In July 2020, ShemarooMe announced the launch of its new on-demand movie platform called 'ShemarooMe Box Office.' ShemarooMe has also inked a strategic partnership with BookMyShow, India's leading entertainment destination, to ensure more cine-goers have access to the content.

TV Channels

Upcoming Channels 
 Shemaroo Kids
 Shemaroo Movies
 Shemaroo Filmi Gaane

Awards 
In May 2009, they won the "Golden Cursor Awards 2009" for their direct-to-DVD edutainment film Rhyme Time in Toyland and for their mobile game Ghatothkach: Eat on Before Dawn.

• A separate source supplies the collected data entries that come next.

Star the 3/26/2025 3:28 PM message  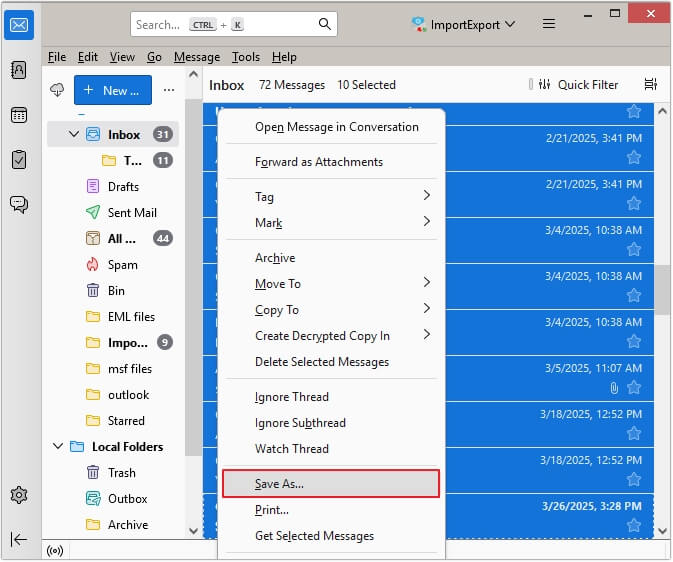pos(633,525)
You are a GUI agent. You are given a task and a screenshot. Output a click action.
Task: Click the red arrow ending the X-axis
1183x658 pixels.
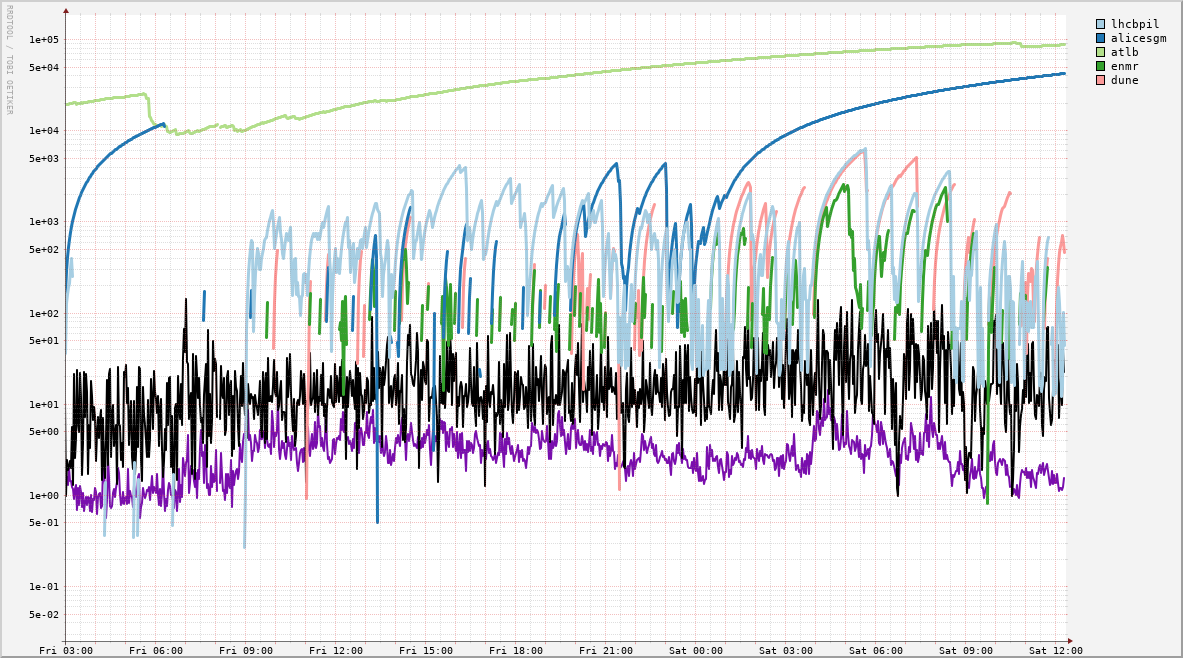coord(1069,641)
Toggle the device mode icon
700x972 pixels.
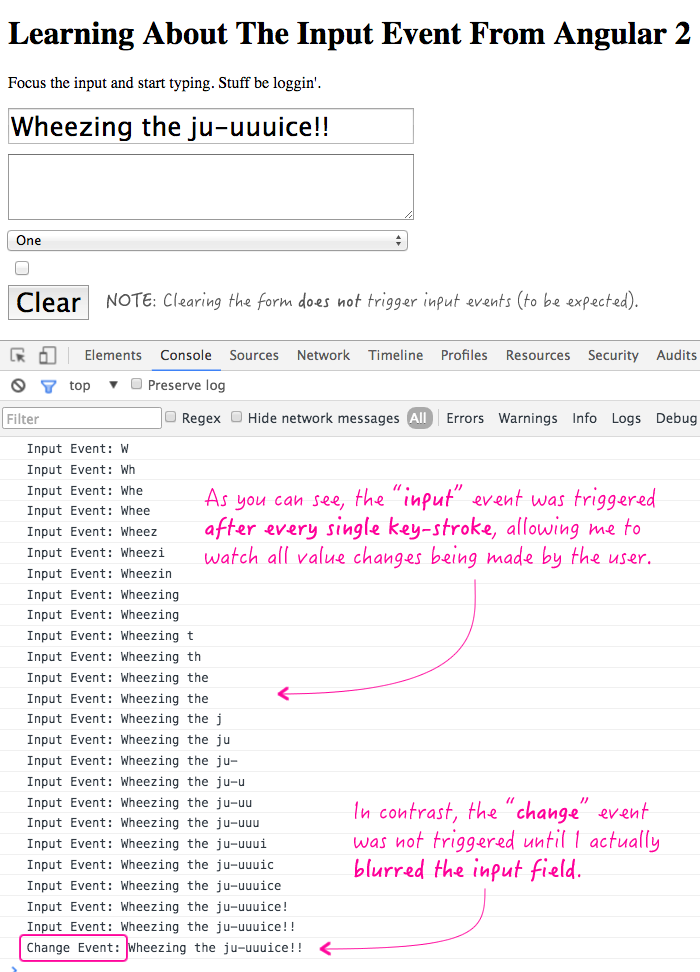pos(47,356)
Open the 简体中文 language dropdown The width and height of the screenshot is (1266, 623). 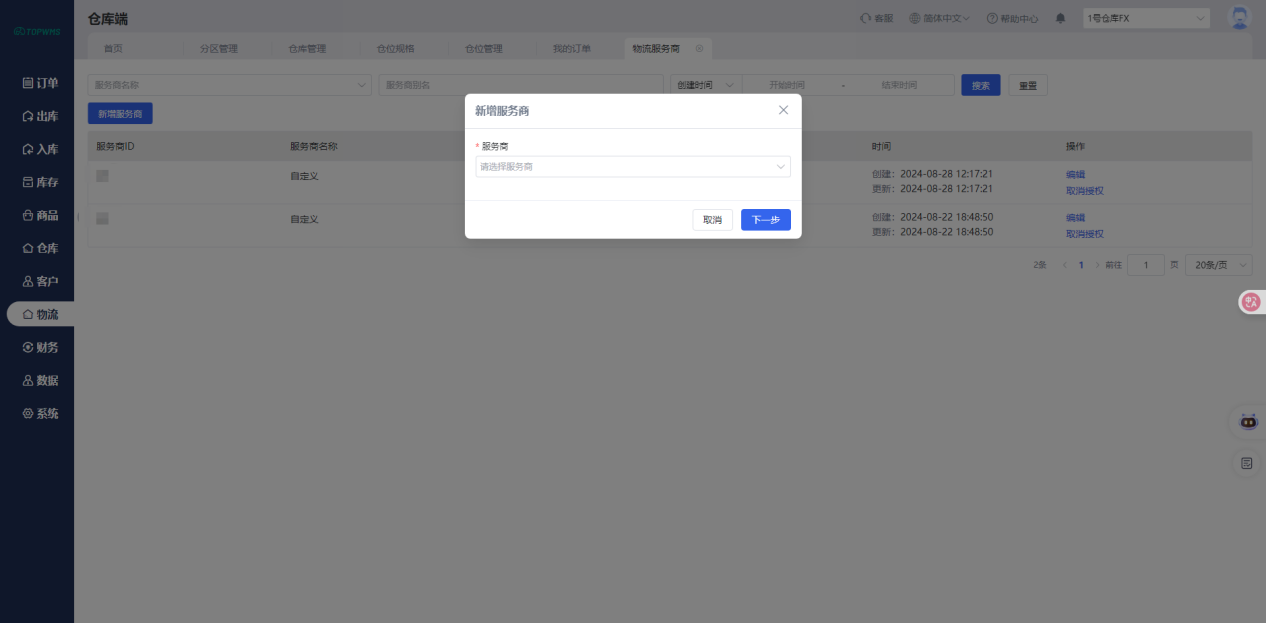point(940,18)
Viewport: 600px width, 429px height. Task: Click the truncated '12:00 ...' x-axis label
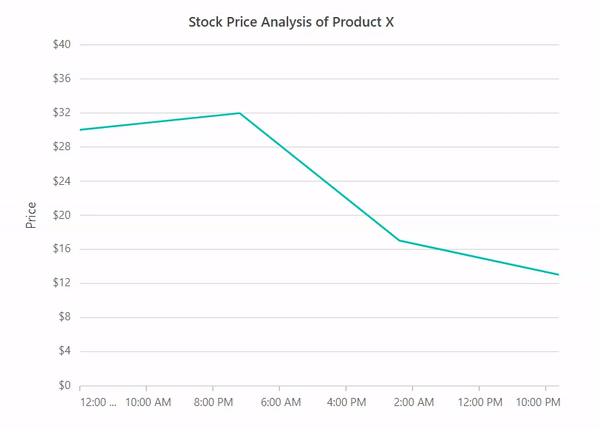pos(98,402)
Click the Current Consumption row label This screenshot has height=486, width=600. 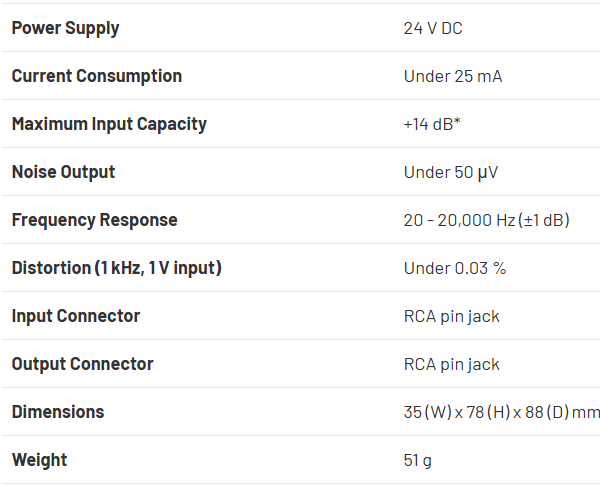[x=97, y=76]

In June 2011, they won 13 awards for their DVDs out of the total 20 awards at the 'DVD Awards for Indian Home Video DVD releases 2011'.

In April 2016, they won the 'National Awards for Excellence in Digital and Social Media Marketing 2016' for their online campaign for a cricket tournament, Comedy Premier League. In September 2016, Shemaroo entered Limca Book of Records twice for the ‘Longest Digital Antakshri’ and ‘Most Tweets in a Day’ for the campaign #FilmiGaaneAntakshari.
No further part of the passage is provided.